Par la lune d’été vaguement éclairée,
Debout, nue, et rêvant dans sa pâleur dorée
Que tache le flot lourd de ses longs cheveux bleus,
Dans la clairière sombre où la mousse s’étoile,
La Dryade regarde au ciel silencieux…
– La blanche Séléné laisse flotter son voile,
Craintive, sur les pieds du bel Endymion,
Et lui jette un baiser dans un pâle rayon…
– La source pleure au loin dans une longue extase…
C’est la nymphe qui rêve, un coude sur son vase,
Au beau jeune homme blanc que son onde a pressé.
– Une brise d’amour dans la nuit a passé,
Et, dans les bois sacrés, dans l’horreur des grands arbres,
Majestueusement debout, les sombre Marbres,
Les Dieux, au front desquels le Bouvreuil fait son nid,
– Les Dieux écoutent l’Homme et le Monde infini!

Arthur Rimbaud, Soleil et chair,mai 70.

Chose défendue, obscure, le printemps.

Des années j’ai marché au long de printemps
plus obscurs que mon sang.

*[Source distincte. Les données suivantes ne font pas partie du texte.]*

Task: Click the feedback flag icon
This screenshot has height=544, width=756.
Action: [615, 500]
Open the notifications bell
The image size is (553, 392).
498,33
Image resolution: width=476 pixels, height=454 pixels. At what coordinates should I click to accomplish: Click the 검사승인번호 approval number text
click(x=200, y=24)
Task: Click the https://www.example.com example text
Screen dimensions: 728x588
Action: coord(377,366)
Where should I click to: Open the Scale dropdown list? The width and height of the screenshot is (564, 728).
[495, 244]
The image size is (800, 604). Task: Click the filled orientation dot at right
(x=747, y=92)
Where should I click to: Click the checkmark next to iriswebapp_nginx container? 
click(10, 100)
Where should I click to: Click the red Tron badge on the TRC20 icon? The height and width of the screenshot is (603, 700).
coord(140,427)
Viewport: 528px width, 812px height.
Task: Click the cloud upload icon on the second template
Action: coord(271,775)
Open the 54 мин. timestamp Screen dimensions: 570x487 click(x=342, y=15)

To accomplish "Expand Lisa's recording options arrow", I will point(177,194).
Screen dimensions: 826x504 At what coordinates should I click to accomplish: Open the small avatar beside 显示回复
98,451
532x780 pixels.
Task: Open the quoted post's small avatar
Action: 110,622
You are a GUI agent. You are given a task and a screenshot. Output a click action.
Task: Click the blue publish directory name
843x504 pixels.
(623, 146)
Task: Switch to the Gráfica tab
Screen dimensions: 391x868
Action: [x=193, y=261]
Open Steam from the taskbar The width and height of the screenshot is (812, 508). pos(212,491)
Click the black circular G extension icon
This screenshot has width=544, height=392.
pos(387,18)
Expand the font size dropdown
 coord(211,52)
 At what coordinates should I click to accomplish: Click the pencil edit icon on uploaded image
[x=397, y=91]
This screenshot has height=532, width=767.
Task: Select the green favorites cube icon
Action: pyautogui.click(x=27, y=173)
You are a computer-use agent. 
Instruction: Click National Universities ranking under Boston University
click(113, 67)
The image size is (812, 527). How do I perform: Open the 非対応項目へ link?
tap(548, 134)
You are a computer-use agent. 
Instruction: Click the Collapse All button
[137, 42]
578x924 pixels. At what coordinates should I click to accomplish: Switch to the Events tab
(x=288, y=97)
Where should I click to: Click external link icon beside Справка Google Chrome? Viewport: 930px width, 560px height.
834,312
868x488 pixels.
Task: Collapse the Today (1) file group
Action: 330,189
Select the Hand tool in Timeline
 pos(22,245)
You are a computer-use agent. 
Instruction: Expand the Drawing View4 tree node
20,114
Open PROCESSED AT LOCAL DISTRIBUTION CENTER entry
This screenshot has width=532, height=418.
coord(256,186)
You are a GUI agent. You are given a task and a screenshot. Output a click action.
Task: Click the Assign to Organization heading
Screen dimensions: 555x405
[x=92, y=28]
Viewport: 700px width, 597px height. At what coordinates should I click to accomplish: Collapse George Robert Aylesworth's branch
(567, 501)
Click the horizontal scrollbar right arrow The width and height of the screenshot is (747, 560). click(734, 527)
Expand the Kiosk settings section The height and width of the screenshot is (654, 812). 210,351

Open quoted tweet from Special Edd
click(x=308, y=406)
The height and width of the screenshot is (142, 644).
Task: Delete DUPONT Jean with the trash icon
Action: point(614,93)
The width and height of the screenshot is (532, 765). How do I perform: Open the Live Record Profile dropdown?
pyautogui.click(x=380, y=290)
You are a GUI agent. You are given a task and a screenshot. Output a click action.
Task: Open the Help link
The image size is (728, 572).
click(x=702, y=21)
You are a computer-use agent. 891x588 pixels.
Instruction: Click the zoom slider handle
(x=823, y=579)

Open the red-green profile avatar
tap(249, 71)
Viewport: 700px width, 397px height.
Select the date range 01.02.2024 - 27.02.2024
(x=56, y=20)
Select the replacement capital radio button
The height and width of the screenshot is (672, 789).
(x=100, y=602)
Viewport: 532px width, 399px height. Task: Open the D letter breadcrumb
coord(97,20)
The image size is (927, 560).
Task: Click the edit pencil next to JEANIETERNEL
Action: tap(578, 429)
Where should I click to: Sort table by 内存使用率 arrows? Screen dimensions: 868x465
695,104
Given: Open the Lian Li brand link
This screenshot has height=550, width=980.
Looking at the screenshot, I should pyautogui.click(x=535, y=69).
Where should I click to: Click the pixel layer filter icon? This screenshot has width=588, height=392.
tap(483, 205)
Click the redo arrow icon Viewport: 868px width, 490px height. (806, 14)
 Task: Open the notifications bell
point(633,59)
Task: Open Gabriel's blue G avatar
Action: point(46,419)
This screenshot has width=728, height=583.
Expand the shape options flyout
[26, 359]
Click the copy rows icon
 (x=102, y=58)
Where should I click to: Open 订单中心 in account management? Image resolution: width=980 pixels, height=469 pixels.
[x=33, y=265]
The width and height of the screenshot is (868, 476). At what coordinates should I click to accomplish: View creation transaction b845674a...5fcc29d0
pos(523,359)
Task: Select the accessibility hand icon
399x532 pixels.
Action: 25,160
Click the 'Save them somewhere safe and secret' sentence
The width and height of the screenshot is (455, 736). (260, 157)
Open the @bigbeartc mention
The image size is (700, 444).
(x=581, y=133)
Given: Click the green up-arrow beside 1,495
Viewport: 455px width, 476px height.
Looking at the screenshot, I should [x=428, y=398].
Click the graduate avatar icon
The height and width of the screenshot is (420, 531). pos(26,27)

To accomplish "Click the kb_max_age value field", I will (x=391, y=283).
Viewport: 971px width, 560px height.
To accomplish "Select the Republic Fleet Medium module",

Maintenant reviennent sur la Tamise
sur le Tibre les enfants transpercés de grands lys
les petites mères dans leurs nids d’acacias
l’heure éternelle sur d’éternelles métropoles
qui déjà se détachent, tremblent comme des navires
prêts à l’adieu.

Chose défendue,
obscure, le printemps.

Je vais sous les nuages, parmi les cerisiers
si légers que presque absents déjà.
Qu’y a-t-il qui ne soit presque absent à part moi,
morte depuis si peu, flamme libre?

(Et au coeur du buisson s’enflamment à nouveau les vivants
dans le rire, la splendeur, comme tu te rappelles,
comme encore tu les implores).
Cristina Campo, Élégie de Porland Road.

Vous êtes la tiède figure de notre douleur,
sur la terre douce
d’aliments pour votre légère rougeur,
vous passez avec ce sourire qui nous accable.

Reviennent les première ailes aux confins
du ciel, le soir
répand le calme triste des jardins
et muet le temps s’enroule autour de votre beauté.

Mais en vain, car votre caresse brûle, profonde
et inconnue,et en vous
sans limites le ciel se repose
de son éternité comme une feuille.

Et dans vos chaudes mains embaume
toute la fugitive
couronne de vos passions, tandis que chacune
porte la douleur de la jeunesse.
Mario Luzi, Jouvencelles, 1936.

acrobate (n.m.) est celui qui marche tout en pointe (des pieds):(tel, du moins, pour l’étymon): mais ensuite il procède, naturellement, tout en pointe de doigts, aussi, de mains (et en pointe de fourchette):et sur sa tête: (et sur les clous,en fakirant et funambulant):(et sur les fils tendus entre deux maisons, par les rues et les places: dans un trapèze, un cirque, un cercle, sur un ciel):
il voltige sur deux cannes, flexiblement, enfilées dans deux verres, deux chaussures,
deux gants: (dans la fumée, dans l’air):pneumatique et somatique, dans le vide
pneumatique: (dans de pneumatiques plastiques, dans des fûts et bouteilles): et il saute mortellement:
et mortellement (et moralement) il tourne:
(ainsi je me tourne et saute,moi, dans ton coeur):
Edoardo Sanguineti, début de Corollaire.

images

Leonardo da Vinci, A Book of Drawings, diaporama, 14 min 32 s.

Sons

György Kurtág, Blumen die Menschen, nur Blumen…, György et Márta Kurtág, Jatekok

Jean-Sébastien Bach, Triosonate in Es-Dur I, 1 (BWV 525), György et Márta Kurtág, transcription

16 avril

UNE CHOSE

faite, le

reste suit.

*

Non pas venu de non pas
mais dans dans.

*

Ici ici
ici.Ici.

À la question de savoir où allait une quelconque chose que l’on avait jetée, mon père lui avait répondu un jour: dans l’espace cosmique. Lorsque peu après la cendre de cigarette eut disparu dans le cendrier, il demanda: tu l’envoies dans l’espace cosmique? Depuis le cendrier s’appelle « espace cosmique », mais le lendemain « peau de chenille ».
Partisan du diffus.
Au clair sur l’essence des illusions.
Une bête avec un reflet d’étoile.
Pèlerinage à travers le chaos.
Morale de l’état créateur.
Perfois passif.

n°9, 2015, impression digitale, 28 pp., 21 x 30 cm.